**Short exercise A**
In the article on the Anchorage climate summit, how many Newtok residents are being forced to relocate?

— start of Provided passage —

ANCHORAGE, Alaska, Apr 20 (Tierramérica) - While indigenous peoples from around the world are meeting in this Alaskan city to seek a greater role in global climate negotiations, the rapidly warming Arctic is forcing some Inuit villages to be relocated.

"We have centuries of experience in adapting to the climate and our traditional lifestyles have very low carbon footprints," Victoria Tauli-Corpuz, an indigenous leader from the Philippines and chair of the United Nations Permanent Forum on Indigenous Issues, told Tierramérica.

Carbon-based gases are the principal cause of the greenhouse effect, which leads to climate change. The excessive release of these gases, like carbon dioxide and methane, comes from human activities: the combustion of fossil fuels in industry and transportation, and emissions from livestock production and deforestation.

Some 400 indigenous people, including Bolivian President Evo Morales and observers from 80 nations, are gathered in Anchorage, Alaska for the Apr. 20-24 U.N.-affiliated Indigenous Peoples' Global Summit on Climate Change.

They will discuss and synthesise ways that traditional knowledge can be used to both mitigate and adapt to climate change.

"Indigenous peoples have contributed the least to the global problem of climate change, but will almost certainly bear the greatest brunt of its impact," said Patricia Cochran, chair of both the Inuit Circumpolar Council and the April Summit.

In her opinion, indigenous peoples are leaders and experts when it comes to the climate debate. Any dialogue or negotiations will be far richer and productive with their participation, she said.

But indigenous peoples are also on the front lines when it comes to climate change impacts, Cochran told Tierramérica.

The village of Newtok, about 800 kilometres east of Anchorage, is the first of several villages in need of relocation due to climate change. Because of higher average temperatures, intensifying river flow and melting permafrost are destroying homes and infrastructure, forcing 320 residents to relocate to a higher site 15 km west, at an expected cost in the tens of millions of dollars.

Five other Alaskan Inuit settlements are in urgent need of relocation, including Shishmaref (population 560) and Kivalina (377), where autumn storm waves are no longer contained by shore-fast ice, leading to severe coastal erosion. Dozens of similar settlements are considered threatened.

According to the Intergovernmental Panel on Climate Change (IPCC), the regions most affected - such as the Arctic, Caribbean and Amazon - are where most of the indigenous people live, says Sam Johnston of the Tokyo-based United Nations University, a co-sponsor of the Summit.

Around the world, at least 5,000 distinct groups of indigenous peoples have been identified in more than 70 countries, with a combined global population estimated at 300 to 350 million, representing about six percent of humanity.

Because of their long cultural and spiritual connection to the land, oceans and wildlife, indigenous peoples have a lot to offer, Johnston said in an interview.

— end of Provided passage —

**Short exercise B**
Copy out verbatim the lines of the listing that run from the line containing "You are a GUI" through the line containing "Yarns & Brands (1145, 177)", including both of those lines.

— start of Input —

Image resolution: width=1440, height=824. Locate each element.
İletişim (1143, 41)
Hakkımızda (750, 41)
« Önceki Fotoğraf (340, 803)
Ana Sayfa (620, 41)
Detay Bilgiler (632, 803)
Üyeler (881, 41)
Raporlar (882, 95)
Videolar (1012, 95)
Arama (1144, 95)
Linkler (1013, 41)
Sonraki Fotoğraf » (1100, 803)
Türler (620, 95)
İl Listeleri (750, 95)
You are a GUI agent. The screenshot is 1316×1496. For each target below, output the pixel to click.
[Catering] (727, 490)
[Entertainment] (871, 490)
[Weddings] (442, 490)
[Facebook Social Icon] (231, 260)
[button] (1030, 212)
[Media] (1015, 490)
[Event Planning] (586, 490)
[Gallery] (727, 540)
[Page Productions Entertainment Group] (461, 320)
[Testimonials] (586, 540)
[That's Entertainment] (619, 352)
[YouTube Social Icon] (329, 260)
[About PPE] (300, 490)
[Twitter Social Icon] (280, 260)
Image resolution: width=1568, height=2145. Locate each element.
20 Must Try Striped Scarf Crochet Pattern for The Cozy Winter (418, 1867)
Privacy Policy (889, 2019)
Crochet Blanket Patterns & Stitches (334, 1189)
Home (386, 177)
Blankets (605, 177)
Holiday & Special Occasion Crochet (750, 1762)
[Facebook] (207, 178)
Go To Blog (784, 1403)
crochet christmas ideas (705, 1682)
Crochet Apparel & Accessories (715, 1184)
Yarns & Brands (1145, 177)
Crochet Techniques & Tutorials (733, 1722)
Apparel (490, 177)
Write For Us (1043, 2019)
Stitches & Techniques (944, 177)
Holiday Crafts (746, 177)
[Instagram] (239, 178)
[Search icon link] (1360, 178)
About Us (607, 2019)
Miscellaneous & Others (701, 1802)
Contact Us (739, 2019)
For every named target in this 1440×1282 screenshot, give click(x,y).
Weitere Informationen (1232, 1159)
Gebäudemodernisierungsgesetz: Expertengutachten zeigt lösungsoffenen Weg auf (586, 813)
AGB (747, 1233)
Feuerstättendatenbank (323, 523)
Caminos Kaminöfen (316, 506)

— end of Input —

**Exercise answer A**
320 residents.

**Exercise answer B**
You are a GUI agent. The screenshot is 1316×1496. For each target below, output the pixel to click.
[Catering] (727, 490)
[Entertainment] (871, 490)
[Weddings] (442, 490)
[Facebook Social Icon] (231, 260)
[button] (1030, 212)
[Media] (1015, 490)
[Event Planning] (586, 490)
[Gallery] (727, 540)
[Page Productions Entertainment Group] (461, 320)
[Testimonials] (586, 540)
[That's Entertainment] (619, 352)
[YouTube Social Icon] (329, 260)
[About PPE] (300, 490)
[Twitter Social Icon] (280, 260)
Image resolution: width=1568, height=2145. Locate each element.
20 Must Try Striped Scarf Crochet Pattern for The Cozy Winter (418, 1867)
Privacy Policy (889, 2019)
Crochet Blanket Patterns & Stitches (334, 1189)
Home (386, 177)
Blankets (605, 177)
Holiday & Special Occasion Crochet (750, 1762)
[Facebook] (207, 178)
Go To Blog (784, 1403)
crochet christmas ideas (705, 1682)
Crochet Apparel & Accessories (715, 1184)
Yarns & Brands (1145, 177)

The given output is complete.